• [Problems to work on]
[1] According to the passage on high-pressure MEMS sensors, why can't higher-pressure microsensors rely only on the diaphragm for pressure/stress conversion? Answer in one to three sentences.
[2] List every advantage that the passage on high-pressure MEMS sensors attributes to MEMS pressure sensors in its opening sentence.

• [Page excerpt]
Microelectromechanical system (MEMS) pressure sensors, which are widely used in aerospace, biomedicine, industrial control and environmental monitoring, have the advantages of low power consumption, small size, low cost and small impact on measured objects^1,2,3. However, high-pressure and high-accuracy pressure microsensors are urgently needed to meet the needs of high-pressure detection in harsh environments, such as downhole drilling and oil extraction, gas compression and transportation, ocean exploration and disaster forecasting^4,5,6. In several studies, piezoresistive or capacitive MEMS pressure sensors have been used to achieve high-pressure measurements^7,8,9,10, and a few piezoresistive pressure microsensors have utilized microcavities instead of pressure-sensitive diaphragms to form a stress concentration area by introducing volumetric compression effects^11,12,13, easily expanding the pressure range even to GPa. However, these piezoresistive and capacitive high-pressure microsensors all lacked full-range accuracy because of severe temperature disturbances or poor linearity.

At present, in many studies, silicon resonant pressure microsensors are employed to achieve high-pressure measurements, demonstrating great advantages in terms of accuracy, stability and anti-interference ability owing to quasidigital outputs¹⁴. Most resonant high-pressure microsensors are constructed with diaphragm-sensitive structures for pressure/stress conversions. For instance, J. C. Greenwood¹⁵ developed a silicon resonant high-pressure microsensor with a pressure range up to 7000 psi (~48.3 MPa) based on a thick diaphragm, but the off-chip temperature sensor exhibited hysteresis. Lu et al.¹⁶ reported a resonant high-pressure microsensor with effective temperature self-compensation enabled by dual resonators, which were located in zones of tensile and compressive stresses of a square diaphragm, with an accuracy of ±0.01% full scale (FS) in the range of 0.02~1 MPa. Later, Xiang et al.¹⁷ and Yu et al.¹⁸ extended the pressure range to 7 MPa and 30 MPa, respectively, by further optimizing the geometrical parameters of the diaphragm structure, which retained high accuracy; however, their diaphragms were no longer strong enough to withstand higher pressures. To achieve a high range, increasing the thickness or decreasing the area of the diaphragm can stiffen the structure, while the stress on the diaphragm will decrease considerably on a par with the volume compression stress^15,19,20. Therefore, higher pressure microsensors cannot be generated by relying only on the diaphragm for pressure/stress conversions.

Volume compression of monocrystalline silicon for pressure/stress conversions has been used to design resonant high-pressure sensors with large working ranges. To avoid buckling during high-pressure measurements, Ryuuichirou Noda and Toshiki Mitsuhashi et al. developed a groove diffusion method to apply residual tensile strains on a resonator, and a newly developed resonant high-pressure sensor was used to measure a pressure range of 70 MPa^20,21. However, high-pressure sensors based only on volume compression cannot achieve self-compensation due to the absence of differential dual resonators with opposite pressure characteristics, leading to compromised accuracy in high-pressure measurements. The pressure sensitivity is certain, limited by the volume compression rate, and even low linearity is shown in ultrahigh-pressure measurements.

• [Records]
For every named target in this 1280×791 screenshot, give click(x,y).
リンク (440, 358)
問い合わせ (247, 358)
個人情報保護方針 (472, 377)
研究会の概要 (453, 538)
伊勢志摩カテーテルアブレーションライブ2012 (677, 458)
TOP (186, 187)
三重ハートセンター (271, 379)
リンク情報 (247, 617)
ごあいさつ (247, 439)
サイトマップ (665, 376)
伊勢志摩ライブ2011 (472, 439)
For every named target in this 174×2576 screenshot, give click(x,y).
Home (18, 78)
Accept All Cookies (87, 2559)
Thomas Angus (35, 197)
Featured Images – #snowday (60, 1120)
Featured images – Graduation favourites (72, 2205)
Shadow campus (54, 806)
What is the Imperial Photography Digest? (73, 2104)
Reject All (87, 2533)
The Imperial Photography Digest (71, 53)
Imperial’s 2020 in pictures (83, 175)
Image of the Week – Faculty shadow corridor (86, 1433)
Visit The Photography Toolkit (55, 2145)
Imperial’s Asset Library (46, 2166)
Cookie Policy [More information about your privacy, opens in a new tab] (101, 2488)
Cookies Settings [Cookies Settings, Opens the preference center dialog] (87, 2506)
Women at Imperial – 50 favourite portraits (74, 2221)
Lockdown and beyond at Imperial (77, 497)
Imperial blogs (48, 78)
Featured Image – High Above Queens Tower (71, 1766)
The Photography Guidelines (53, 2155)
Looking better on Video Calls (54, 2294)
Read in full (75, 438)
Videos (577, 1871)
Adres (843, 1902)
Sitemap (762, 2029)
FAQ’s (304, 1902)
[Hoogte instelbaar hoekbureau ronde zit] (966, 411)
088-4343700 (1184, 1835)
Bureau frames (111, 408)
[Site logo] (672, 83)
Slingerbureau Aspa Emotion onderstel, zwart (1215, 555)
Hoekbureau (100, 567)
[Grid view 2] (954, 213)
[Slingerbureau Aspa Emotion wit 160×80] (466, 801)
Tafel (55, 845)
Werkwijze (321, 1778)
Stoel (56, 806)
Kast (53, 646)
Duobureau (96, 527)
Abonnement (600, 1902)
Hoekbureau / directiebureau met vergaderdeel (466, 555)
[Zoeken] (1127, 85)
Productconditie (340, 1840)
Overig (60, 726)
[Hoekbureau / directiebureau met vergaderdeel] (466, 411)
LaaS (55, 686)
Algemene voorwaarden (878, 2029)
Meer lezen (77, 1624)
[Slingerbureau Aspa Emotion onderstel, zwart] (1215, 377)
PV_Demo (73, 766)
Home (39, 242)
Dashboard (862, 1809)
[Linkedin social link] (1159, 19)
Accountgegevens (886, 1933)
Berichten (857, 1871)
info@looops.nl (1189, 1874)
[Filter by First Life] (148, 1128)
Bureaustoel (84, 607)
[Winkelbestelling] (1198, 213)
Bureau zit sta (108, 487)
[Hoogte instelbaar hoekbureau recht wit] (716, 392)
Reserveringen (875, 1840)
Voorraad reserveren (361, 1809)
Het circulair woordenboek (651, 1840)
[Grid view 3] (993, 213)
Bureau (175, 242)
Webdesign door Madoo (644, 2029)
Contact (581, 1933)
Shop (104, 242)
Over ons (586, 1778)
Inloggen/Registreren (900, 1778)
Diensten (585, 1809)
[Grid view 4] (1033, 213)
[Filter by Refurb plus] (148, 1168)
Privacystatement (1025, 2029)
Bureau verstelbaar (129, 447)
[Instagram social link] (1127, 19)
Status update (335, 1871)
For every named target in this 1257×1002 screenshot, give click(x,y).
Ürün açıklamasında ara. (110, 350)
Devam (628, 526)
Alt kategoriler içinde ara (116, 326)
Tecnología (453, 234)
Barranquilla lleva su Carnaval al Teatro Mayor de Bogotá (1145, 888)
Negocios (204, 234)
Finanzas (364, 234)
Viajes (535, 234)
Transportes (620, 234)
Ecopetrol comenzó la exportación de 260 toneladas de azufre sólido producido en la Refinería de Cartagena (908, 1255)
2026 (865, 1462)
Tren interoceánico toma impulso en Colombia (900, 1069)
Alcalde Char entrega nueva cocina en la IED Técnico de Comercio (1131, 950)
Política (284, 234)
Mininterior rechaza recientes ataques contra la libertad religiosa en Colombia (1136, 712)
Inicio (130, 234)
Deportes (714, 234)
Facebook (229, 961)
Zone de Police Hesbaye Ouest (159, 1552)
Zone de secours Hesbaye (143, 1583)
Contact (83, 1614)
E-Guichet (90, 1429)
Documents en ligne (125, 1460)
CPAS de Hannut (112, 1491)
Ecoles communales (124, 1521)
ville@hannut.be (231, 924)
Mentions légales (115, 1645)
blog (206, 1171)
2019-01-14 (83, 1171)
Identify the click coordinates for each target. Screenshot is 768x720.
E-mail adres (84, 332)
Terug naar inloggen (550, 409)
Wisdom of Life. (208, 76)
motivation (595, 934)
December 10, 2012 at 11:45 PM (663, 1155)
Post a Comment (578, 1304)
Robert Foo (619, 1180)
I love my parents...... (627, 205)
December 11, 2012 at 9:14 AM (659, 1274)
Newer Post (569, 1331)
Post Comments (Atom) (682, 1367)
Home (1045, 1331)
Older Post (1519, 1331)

• [Results by task]
[1] Diaphragms that are optimized for these ranges are not strong enough to withstand higher pressures. A diaphragm can be stiffened for a higher range by making it thicker or smaller in area. However, that makes the stress on it fall considerably, to about the level of the volume compression stress.

[2]
- Low power consumption
- Small size
- Low cost
- Small impact on measured objects